#### ÉNONCÉ:
Recopiez mot pour mot la partie des items qui s'ouvre sur la ligne contenant « At what (x,y) » et se termine à la fin des items. N'incluez pas les images dans votre réponse.

━━ DONNÉES À TRAITER ━━

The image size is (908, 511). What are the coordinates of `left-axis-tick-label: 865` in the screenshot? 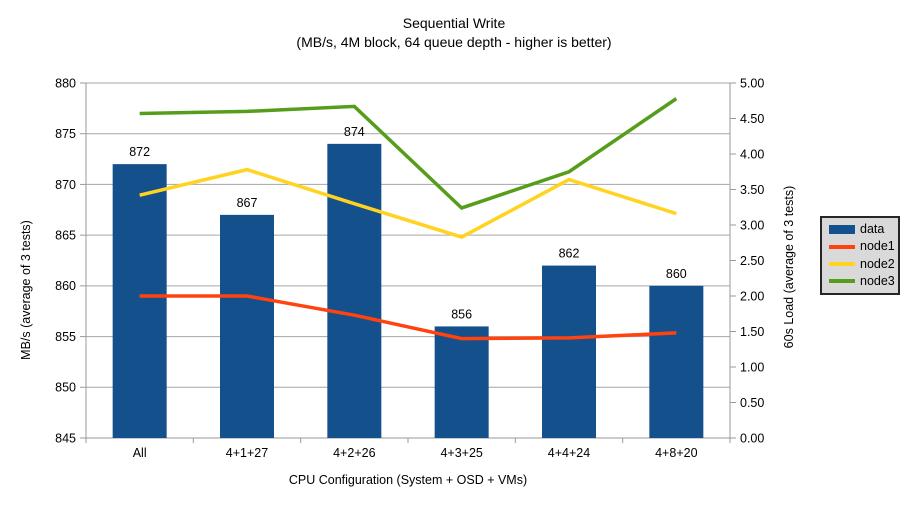 It's located at (66, 236).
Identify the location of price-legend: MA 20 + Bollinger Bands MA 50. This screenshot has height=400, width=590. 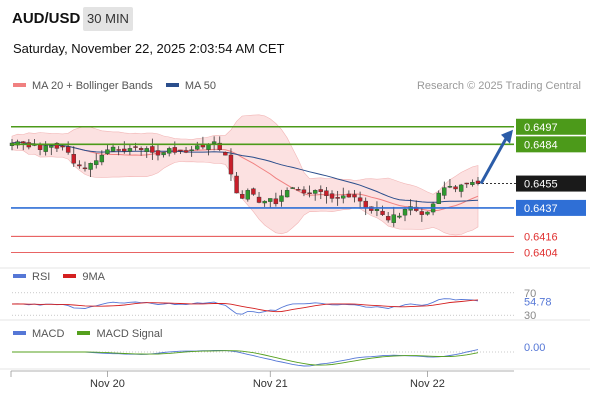
(120, 86).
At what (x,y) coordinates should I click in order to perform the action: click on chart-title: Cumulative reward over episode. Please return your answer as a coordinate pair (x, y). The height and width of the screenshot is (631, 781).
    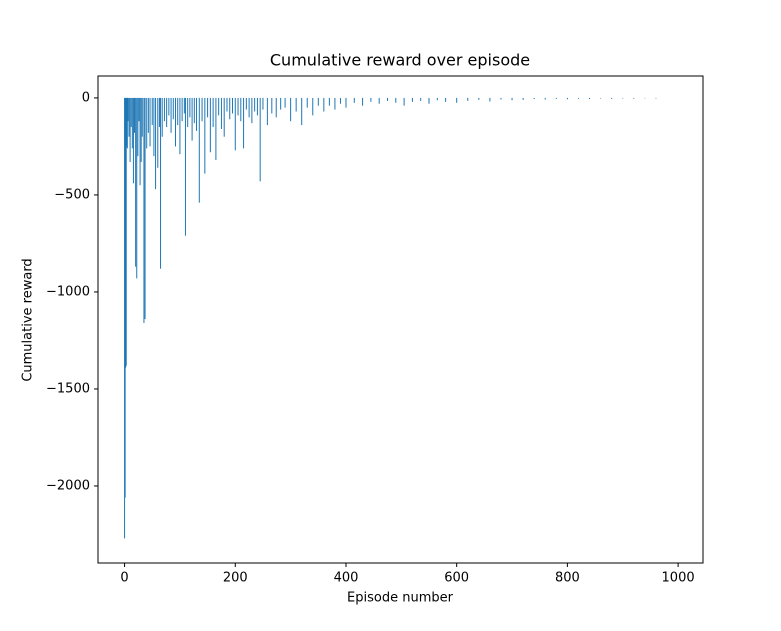
    Looking at the image, I should click on (400, 60).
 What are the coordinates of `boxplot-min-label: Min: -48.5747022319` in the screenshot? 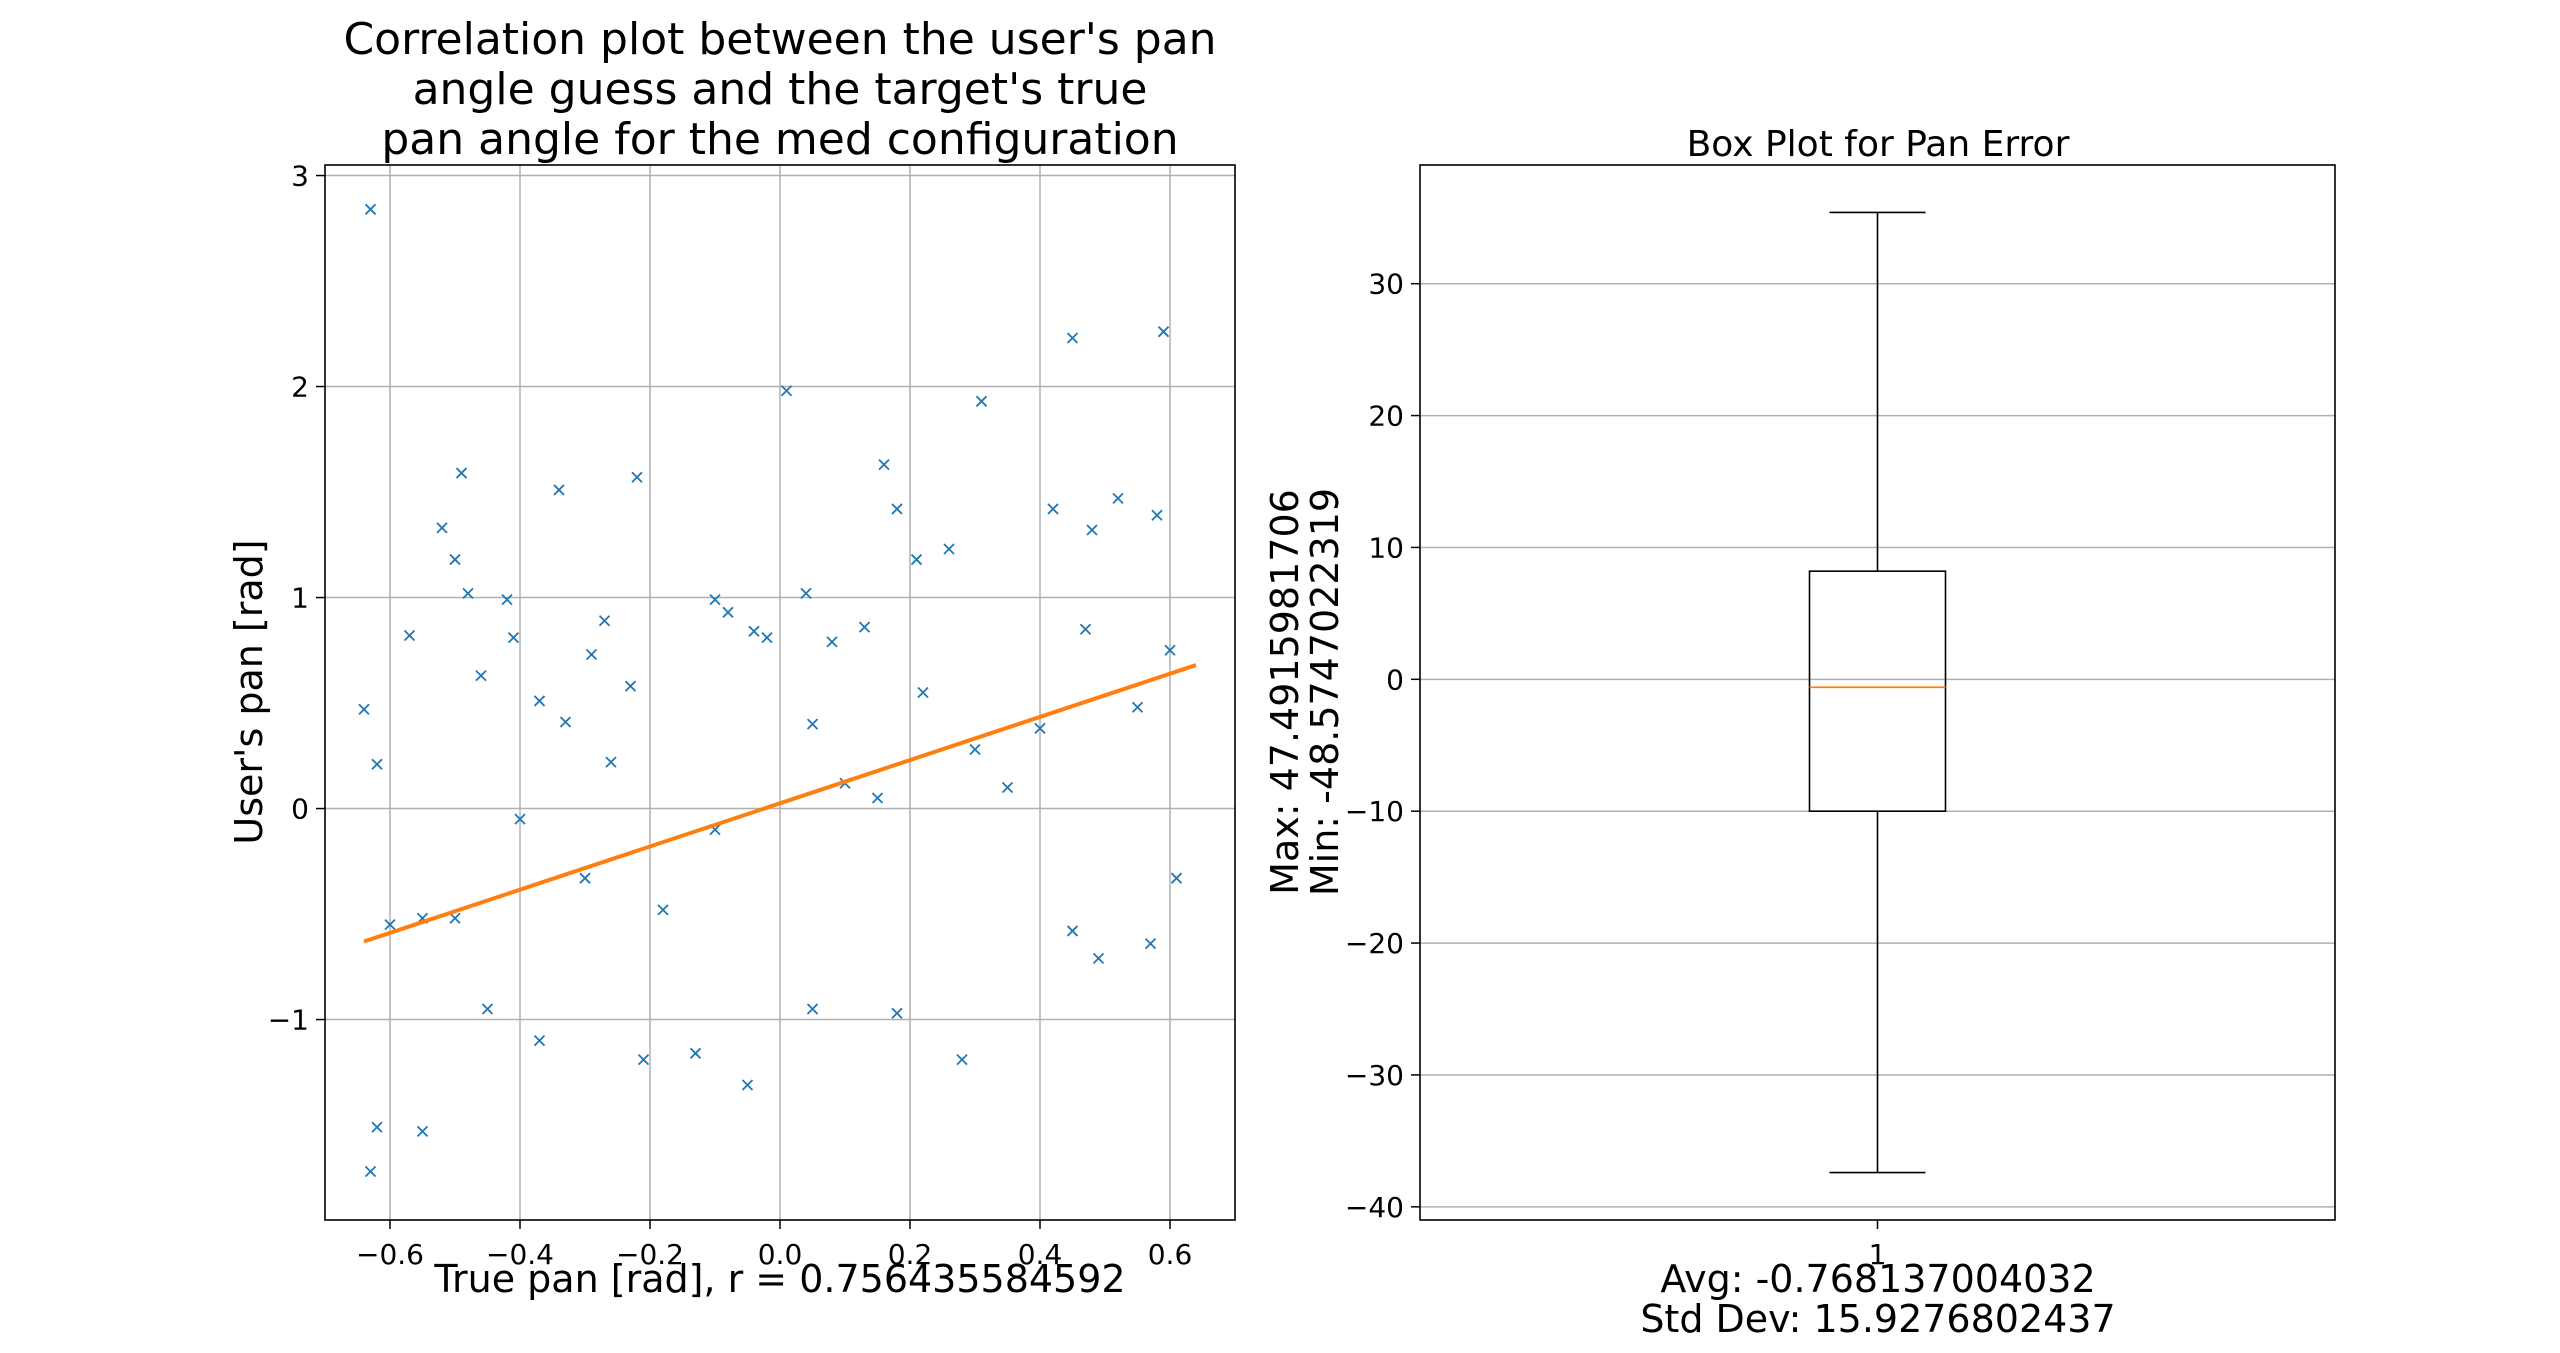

━━━

#### SOLUTION DÉTAILLÉE:
At what (x,y) coordinates should I click in order to perform the action: click on chart-title: Cumulative reward over episode. Please return your answer as a coordinate pair (x, y). The height and width of the screenshot is (631, 781).
    Looking at the image, I should click on (400, 60).
 What are the coordinates of `boxplot-min-label: Min: -48.5747022319` in the screenshot? 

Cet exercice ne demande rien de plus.